# My New Waxing Moon Humidor



## synergy012 (Mar 5, 2013)

Ed just finished my new humi so I should be receiving it real soon. Here are the pics Ed sent me. Can't wait to see it in the flesh (you know what I mean).


----------



## synergy012 (Mar 5, 2013)

duplicate


----------



## T3Hunter (Mar 12, 2013)

Beautiful piece of work. 

Enjoy filling it up! Then enjoy emptying it. Repeat.


----------



## edwardsdigital (Mar 18, 2013)

Very nice humi. I havent seen one from Ed that wasnt beautiful.


----------



## horton21 (Aug 9, 2012)

Looks amazing. What's the lead time on a nice piece like that?


----------



## dj1340 (Mar 30, 2009)

I think Ed is pretty backed up so my guess is several weeks for a special order. I could be wrong of course. I have one of his and 
will say the difference between his and a store bought one is amazing. Very happy with mine.


----------



## orion1 (Sep 18, 2012)

Beautiful humidor. Ed is a master making these humidors. Mine works great and I am sure you will be extremely pleased.


----------



## teamgotoil (Apr 23, 2013)

Very nice! Who is Ed?


----------



## synergy012 (Mar 5, 2013)

horton21 said:


> Looks amazing. What's the lead time on a nice piece like that?

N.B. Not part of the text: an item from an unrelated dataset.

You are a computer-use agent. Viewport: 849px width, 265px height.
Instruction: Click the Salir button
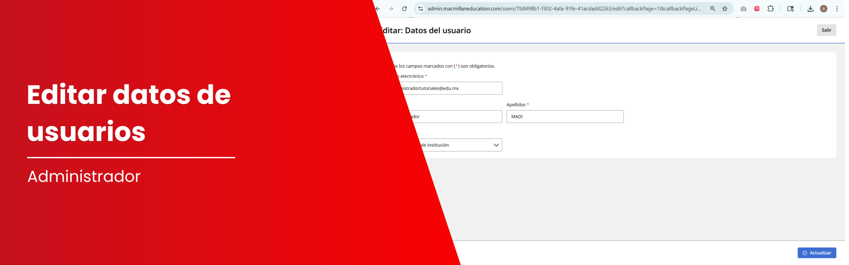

This one took a bit of time but then I was not in any rush. Took about 10 weeks from concept to finish, but I don't think you can compare one project to another. Your best bet for a solid estimate would be to get in contact with him and ask.


----------



## synergy012 (Mar 5, 2013)

teamgotoil said:


> Very nice! Who is Ed?


Sacre bleu!!! Who is Ed?!!?!!? Jk. Ed Sallee. Check out his site Waxing Moon Humidors


----------



## teamgotoil (Apr 23, 2013)

Thanks for the info and the links! I took a quick peak and they look awesome. I will go back and look a lot closer in a day or two!


----------



## HTML5 Gordon (Jan 5, 2013)

Wow Ari, that is a beautiful humidor! Great wood selections. I'm sure you are going to love that one when you get it!


----------



## horton21 (Aug 9, 2012)

synergy012 said:


> This one took a bit of time but then I was not in any rush. Took about 10 weeks from concept to finish, but I don't think you can compare one project to another. Your best bet for a solid estimate would be to get in contact with him and ask.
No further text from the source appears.